Your task is to give the entries back exactly, leaving nothing out.

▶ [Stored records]
══════════════════════════════

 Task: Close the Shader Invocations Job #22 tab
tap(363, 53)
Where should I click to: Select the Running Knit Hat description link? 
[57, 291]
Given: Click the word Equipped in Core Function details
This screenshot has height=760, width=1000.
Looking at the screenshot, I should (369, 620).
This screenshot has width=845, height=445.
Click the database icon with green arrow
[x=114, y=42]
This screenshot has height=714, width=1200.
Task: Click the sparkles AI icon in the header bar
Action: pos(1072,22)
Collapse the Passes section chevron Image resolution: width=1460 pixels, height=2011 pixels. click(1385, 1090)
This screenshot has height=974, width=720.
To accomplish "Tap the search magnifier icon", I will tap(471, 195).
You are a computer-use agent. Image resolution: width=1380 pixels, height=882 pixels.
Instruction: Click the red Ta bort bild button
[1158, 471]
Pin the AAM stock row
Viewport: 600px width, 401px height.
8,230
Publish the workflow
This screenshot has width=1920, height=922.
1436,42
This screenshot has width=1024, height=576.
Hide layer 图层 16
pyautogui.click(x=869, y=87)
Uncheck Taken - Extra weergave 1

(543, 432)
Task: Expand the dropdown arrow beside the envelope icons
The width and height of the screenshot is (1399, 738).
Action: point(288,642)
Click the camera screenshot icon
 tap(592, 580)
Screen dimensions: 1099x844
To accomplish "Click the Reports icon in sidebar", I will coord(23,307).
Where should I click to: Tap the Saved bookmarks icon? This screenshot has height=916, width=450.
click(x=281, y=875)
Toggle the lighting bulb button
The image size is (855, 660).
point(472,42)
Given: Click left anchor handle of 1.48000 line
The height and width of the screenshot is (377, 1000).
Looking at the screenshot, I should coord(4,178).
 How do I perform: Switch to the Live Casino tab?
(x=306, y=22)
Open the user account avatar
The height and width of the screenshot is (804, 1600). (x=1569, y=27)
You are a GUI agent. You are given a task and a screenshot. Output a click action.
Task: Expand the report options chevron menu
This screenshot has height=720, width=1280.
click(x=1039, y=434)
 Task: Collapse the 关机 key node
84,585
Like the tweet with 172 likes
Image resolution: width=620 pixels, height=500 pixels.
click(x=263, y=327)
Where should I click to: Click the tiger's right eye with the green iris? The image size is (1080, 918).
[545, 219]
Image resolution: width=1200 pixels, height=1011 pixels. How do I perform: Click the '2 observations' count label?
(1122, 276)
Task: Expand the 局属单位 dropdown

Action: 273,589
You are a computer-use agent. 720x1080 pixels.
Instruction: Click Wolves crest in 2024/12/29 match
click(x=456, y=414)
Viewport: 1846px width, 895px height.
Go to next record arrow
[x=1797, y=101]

══════════════════════════════

▶ [COMPLETED TASK]
 Task: Close the Shader Invocations Job #22 tab
tap(363, 53)
Where should I click to: Select the Running Knit Hat description link? 
[57, 291]
Given: Click the word Equipped in Core Function details
This screenshot has height=760, width=1000.
Looking at the screenshot, I should (369, 620).
This screenshot has width=845, height=445.
Click the database icon with green arrow
[x=114, y=42]
This screenshot has height=714, width=1200.
Task: Click the sparkles AI icon in the header bar
Action: pos(1072,22)
Collapse the Passes section chevron Image resolution: width=1460 pixels, height=2011 pixels. click(1385, 1090)
This screenshot has height=974, width=720.
To accomplish "Tap the search magnifier icon", I will tap(471, 195).
You are a computer-use agent. Image resolution: width=1380 pixels, height=882 pixels.
Instruction: Click the red Ta bort bild button
[1158, 471]
Pin the AAM stock row
Viewport: 600px width, 401px height.
8,230
Publish the workflow
This screenshot has width=1920, height=922.
1436,42
This screenshot has width=1024, height=576.
Hide layer 图层 16
pyautogui.click(x=869, y=87)
Uncheck Taken - Extra weergave 1

(543, 432)
Task: Expand the dropdown arrow beside the envelope icons
The width and height of the screenshot is (1399, 738).
Action: point(288,642)
Click the camera screenshot icon
 tap(592, 580)
Screen dimensions: 1099x844
To accomplish "Click the Reports icon in sidebar", I will coord(23,307).
Where should I click to: Tap the Saved bookmarks icon? This screenshot has height=916, width=450.
click(x=281, y=875)
Toggle the lighting bulb button
The image size is (855, 660).
point(472,42)
Given: Click left anchor handle of 1.48000 line
The height and width of the screenshot is (377, 1000).
Looking at the screenshot, I should coord(4,178).
 How do I perform: Switch to the Live Casino tab?
(x=306, y=22)
Open the user account avatar
The height and width of the screenshot is (804, 1600). (x=1569, y=27)
You are a GUI agent. You are given a task and a screenshot. Output a click action.
Task: Expand the report options chevron menu
This screenshot has height=720, width=1280.
click(x=1039, y=434)
 Task: Collapse the 关机 key node
84,585
Like the tweet with 172 likes
Image resolution: width=620 pixels, height=500 pixels.
click(x=263, y=327)
Where should I click to: Click the tiger's right eye with the green iris? The image size is (1080, 918).
[545, 219]
Image resolution: width=1200 pixels, height=1011 pixels. How do I perform: Click the '2 observations' count label?
(1122, 276)
Task: Expand the 局属单位 dropdown

Action: 273,589
You are a computer-use agent. 720x1080 pixels.
Instruction: Click Wolves crest in 2024/12/29 match
click(x=456, y=414)
Viewport: 1846px width, 895px height.
Go to next record arrow
[x=1797, y=101]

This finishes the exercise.